State Senator Scott Wiener’s SB 50 legislation, after last year’s defeated SB 827, claims to help solve California’s housing crisis and create more “affordable housing,” yet this bill will actually do more for luxury builders than anyone else. If you follow the money, the primary backers include real estate developers and technology companies.
SB 50’s usurping of local control over zoning laws is keyed to a property’s proximity to public transit, and in San Francisco, that affects 96% of the parcels.
In Cow Hollow and Pacific Heights, you will no longer have RH-1 and RH-2 designations; instead all properties will be zoned as RTO (Residential Transit Oriented). This means new projects will have no density controls or parking requirements, and there is an incentive to demolish, merge lots and rebuild with luxury condos with a few token tiny, affordable units.
Here’s the kicker: If a project includes these affordable units, it allows a developer to increase the height beyond current zoning limits and “pick and choose exemptions for themselves from the otherwise applicable local building limits”: height, density, setbacks, lot mergers, parking, massing, exposure, rear yards, floor-area ratio, demolition, design standards and impact fees. Accordingly, the bill eviscerates local zoning rules by turning them over to Sacramento’s legislated preemptions.

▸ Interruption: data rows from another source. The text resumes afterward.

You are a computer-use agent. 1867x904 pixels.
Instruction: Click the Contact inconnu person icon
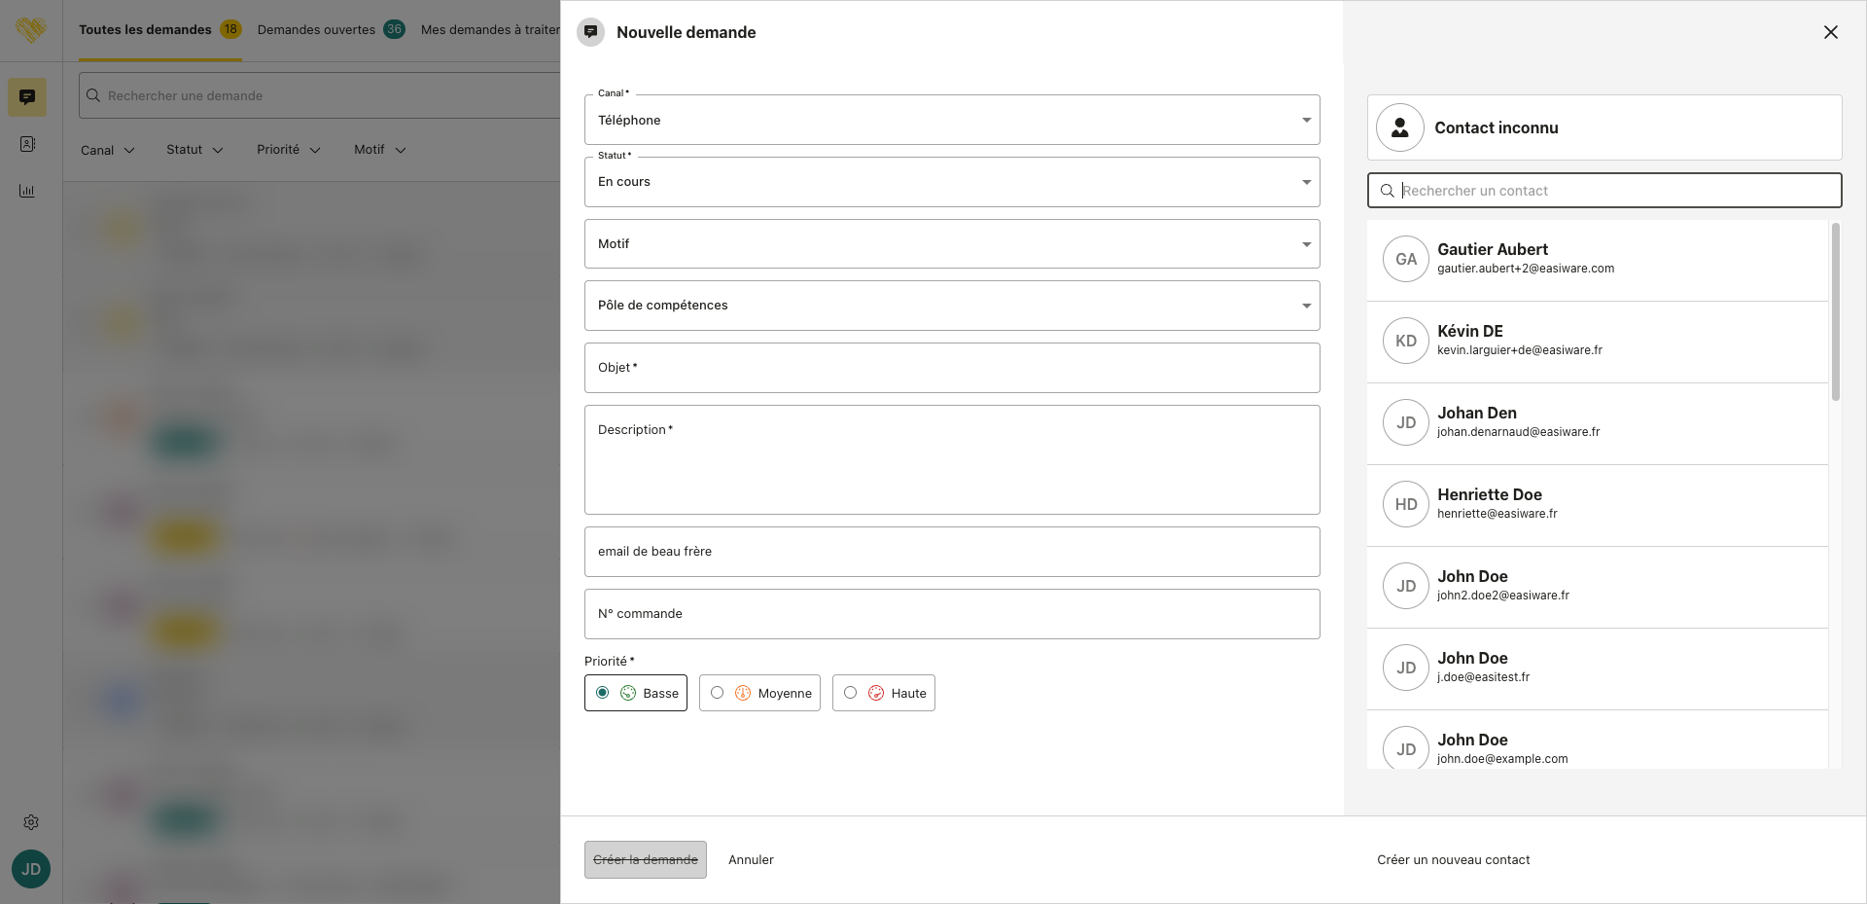click(x=1400, y=127)
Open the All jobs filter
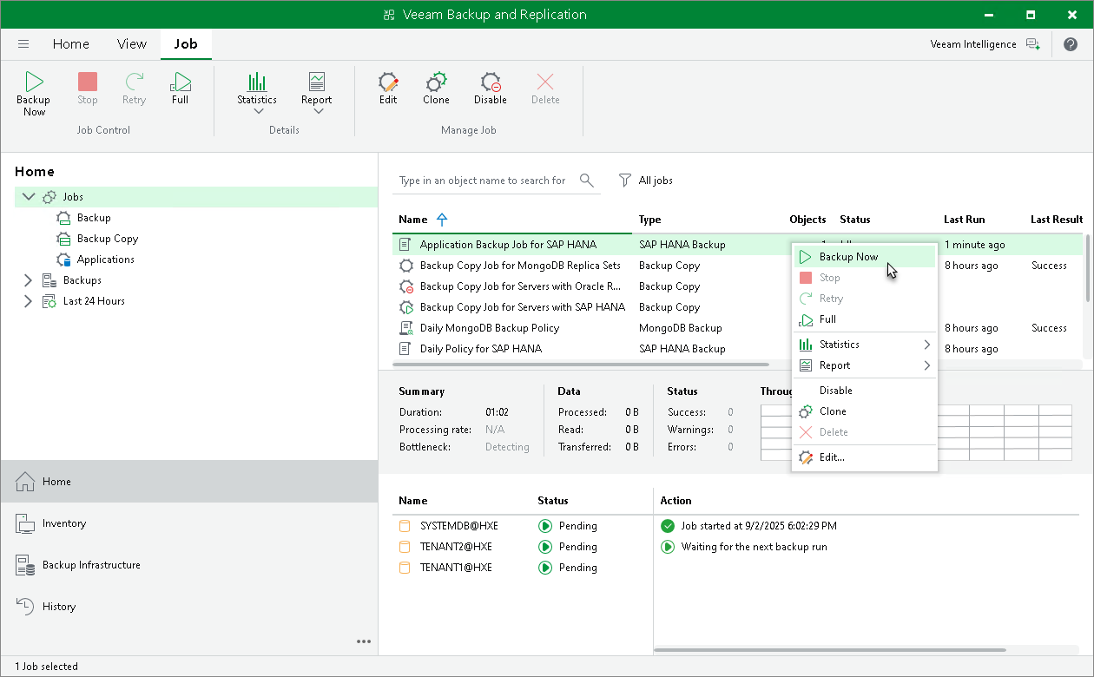The image size is (1094, 677). pos(646,180)
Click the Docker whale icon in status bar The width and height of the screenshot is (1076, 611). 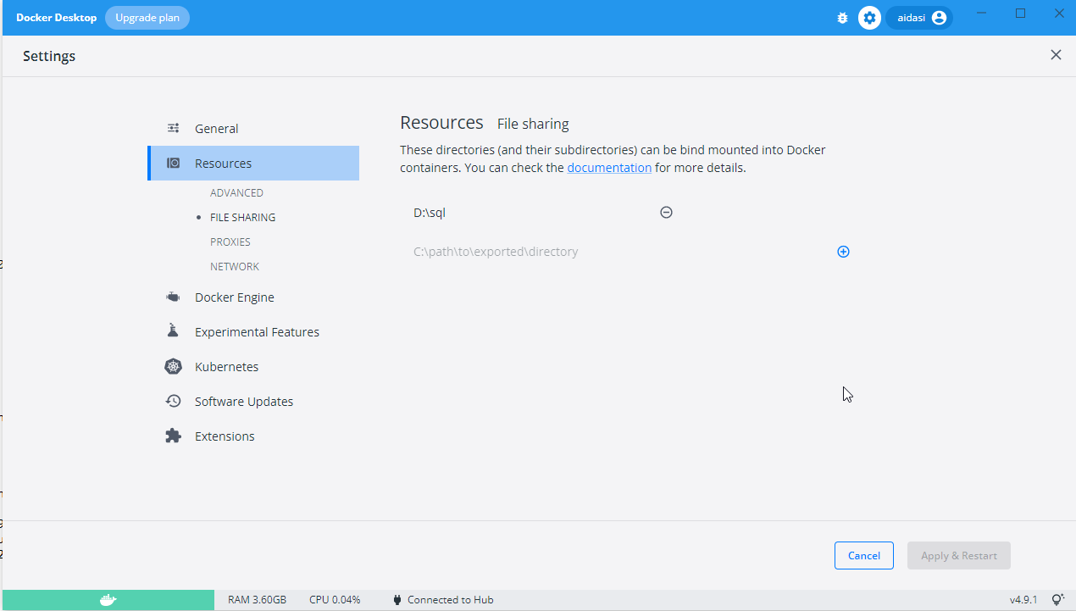[108, 600]

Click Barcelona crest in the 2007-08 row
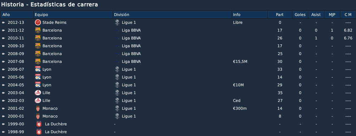[38, 62]
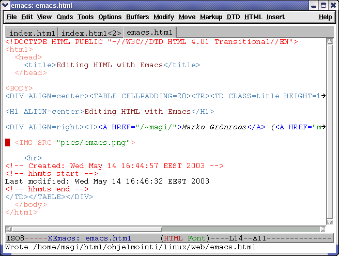Switch to the index.html<2> buffer tab

pos(91,33)
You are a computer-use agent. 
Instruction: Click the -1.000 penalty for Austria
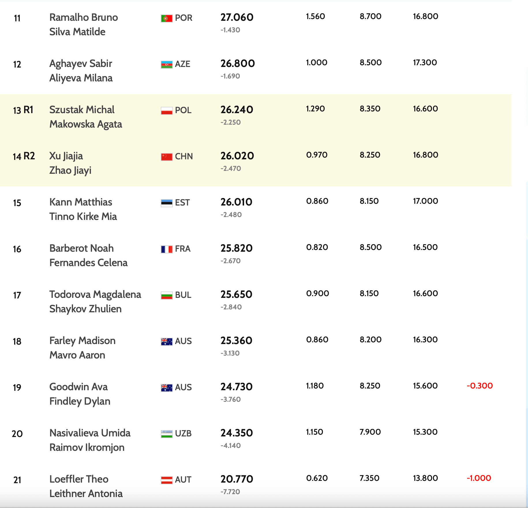point(479,478)
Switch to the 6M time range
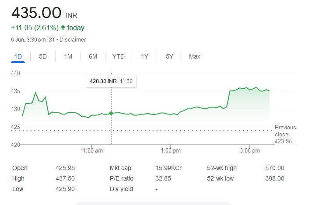This screenshot has height=205, width=312. (93, 56)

Imagine the house next door, across the street, or along Lombard now replaced by a seven (7) story high-rise, densely packed with units, with no light wells, covering the entire lot, and offering no parking — all in a building the size of the Russian Consulate! SB 50 rewards unchecked speculation, kills cherished neighborhoods and significantly worsens housing affordability.
If this sounds alarmist, it is not! This is exactly what SB 50 prescribes in an overwrought, unnecessarily heavy-handed and unprecedented preemption of local zoning, all in a vain attempt to solve an affordable housing shortage.

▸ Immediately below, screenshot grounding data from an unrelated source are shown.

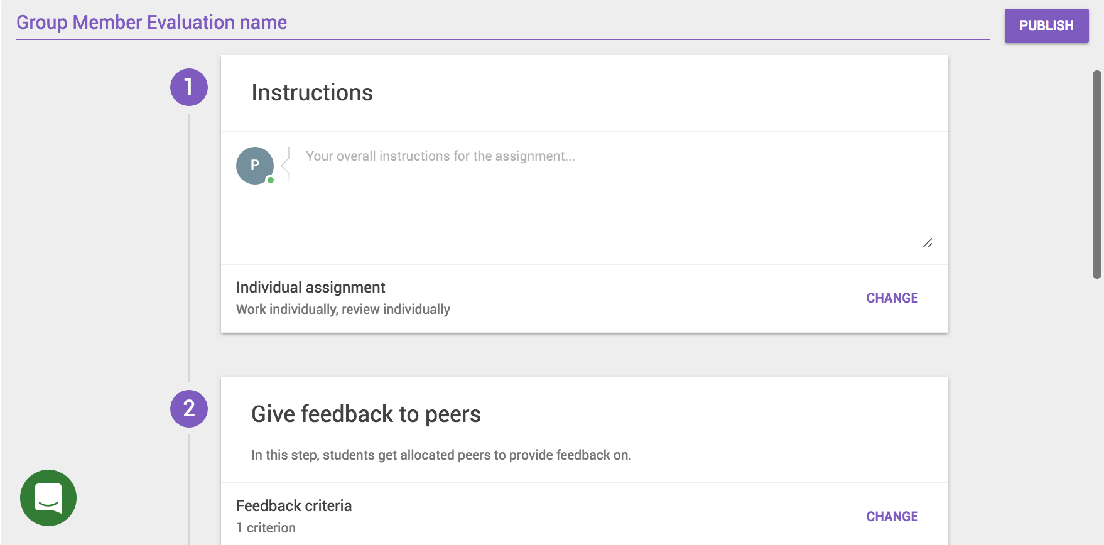This screenshot has height=545, width=1104.
Task: Click the PUBLISH button
Action: coord(1046,26)
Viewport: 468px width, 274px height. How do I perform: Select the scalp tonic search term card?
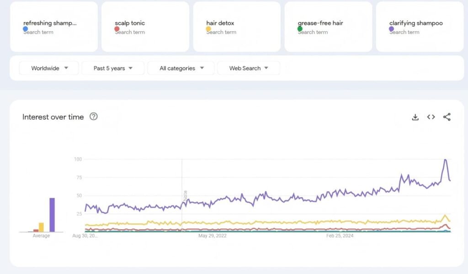pyautogui.click(x=145, y=26)
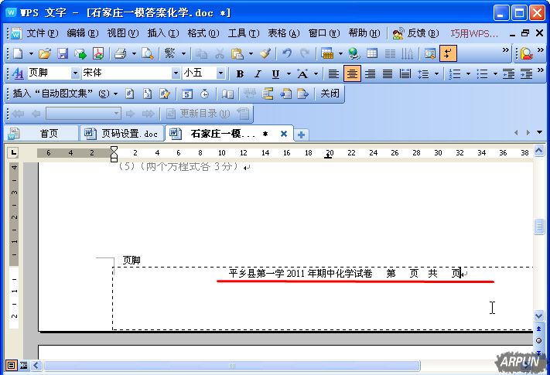Expand the font name 宋体 dropdown

[176, 73]
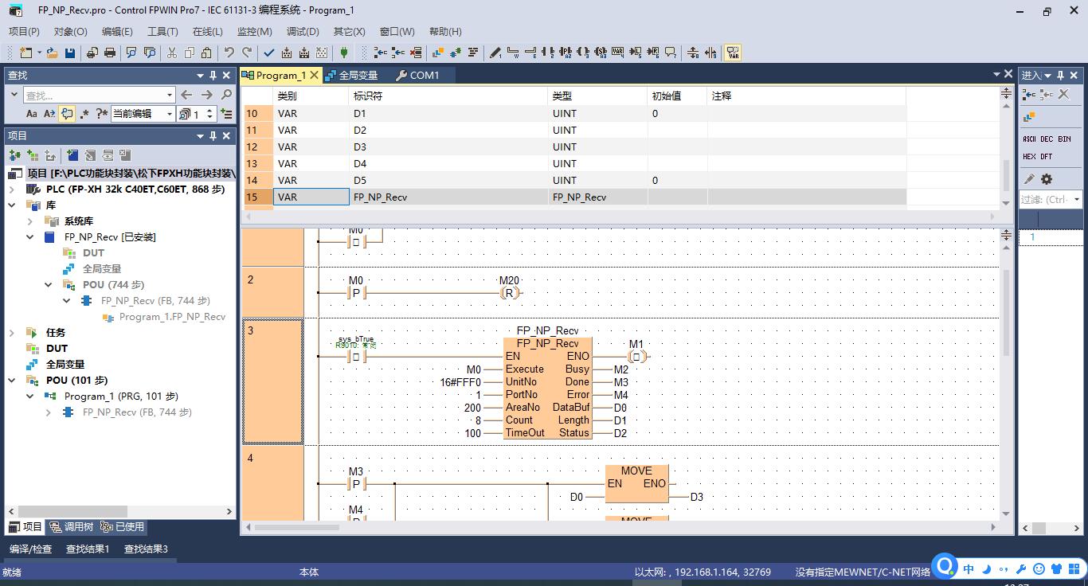Click the Undo arrow icon
The image size is (1088, 586).
[x=229, y=53]
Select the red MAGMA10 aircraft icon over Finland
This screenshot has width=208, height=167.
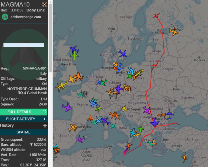click(156, 16)
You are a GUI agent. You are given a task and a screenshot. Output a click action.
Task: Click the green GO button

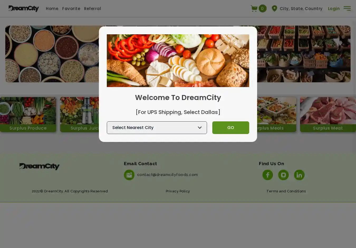click(231, 128)
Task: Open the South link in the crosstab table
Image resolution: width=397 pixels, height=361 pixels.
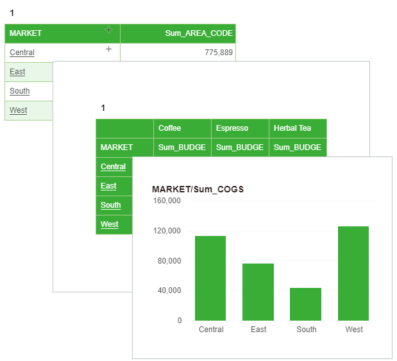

- SF Planning Commission Hearing Thursday, March 14th at 1 pm City Hall, Room 400
2. If you can not attend, please write your representatives (scroll to the end for email addresses) and forward this email to your friends and family throughout California.
Time, Talent, Resources!
It raises the serious question, who are San Francisco’s State Legislators (Wiener, Ting, Chiu) representing?
|Nearly all of San Francisco is near transit and can be upzoned under SB 50! |
How much density, height and congestion increases can one city bear
before they destroy what made it so desirable in the first place?
WHAT WE KNOW SO FAR:
- 96% of San Francisco eligible for upzoning. Residential development that is either within ½ mile of the Muni Metro, BART, Ferry or Cable Cars or ¼ mile from a frequently-serviced bus stop will be eligible — SF Planning Department analysis of SB 50.

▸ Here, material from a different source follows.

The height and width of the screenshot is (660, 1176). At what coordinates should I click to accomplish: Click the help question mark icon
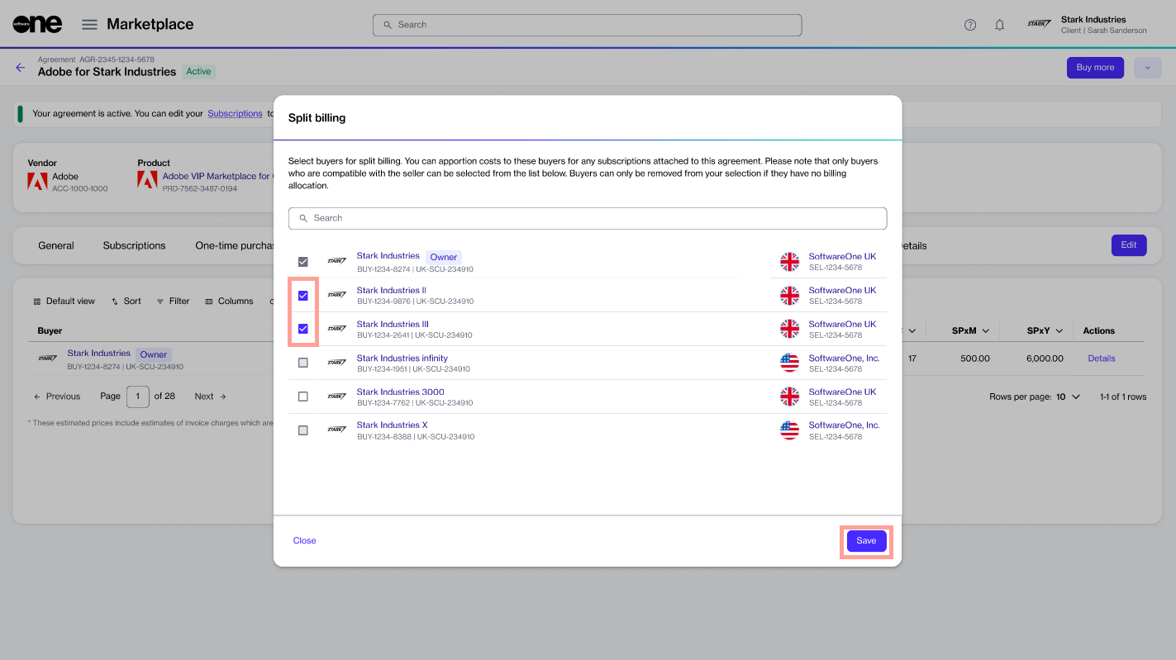click(x=970, y=25)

The hidden consequence of this bill is the impact on our neighborhood from combining SB 50 and other existing housing bills (State Density Bonus and Housing Accountability Act). That would allow increased heights up to 70′ in residential areas and up to 75′ in our commercial districts (Lombard, Chestnut, Union, and Fillmore).
A recent example —
the new building on Lombard between Divisadero and Scott (formerly Wolf
and Lion Pet Supplies) had originally considered going up to 65′ with
inclusion of affordable housing units (State Density Bonus), but decided
against it for concern over the neighborhood opposition to the height
(it would be significantly taller than any building in the area).
Projects in the future with SB 50 will be “by-right” and won’t have to
go before San Francisco’s planning authority or respond to public
- SB 50 puts developers in charge of their own planning. Cities will have NO planning power and neighbors will have NO say. If developers include a certain percentage of affordable housing in the project, they can choose, in addition to increased height and density, three (3) exemptions from building codes. Here’s a small sample of local development standards, design and planning tools they can choose from:
- Remove setbacks: No more areas for trees, green belts, and side yards.
- Reduce floor area ratio: Building size/density can grow 47% to 297%.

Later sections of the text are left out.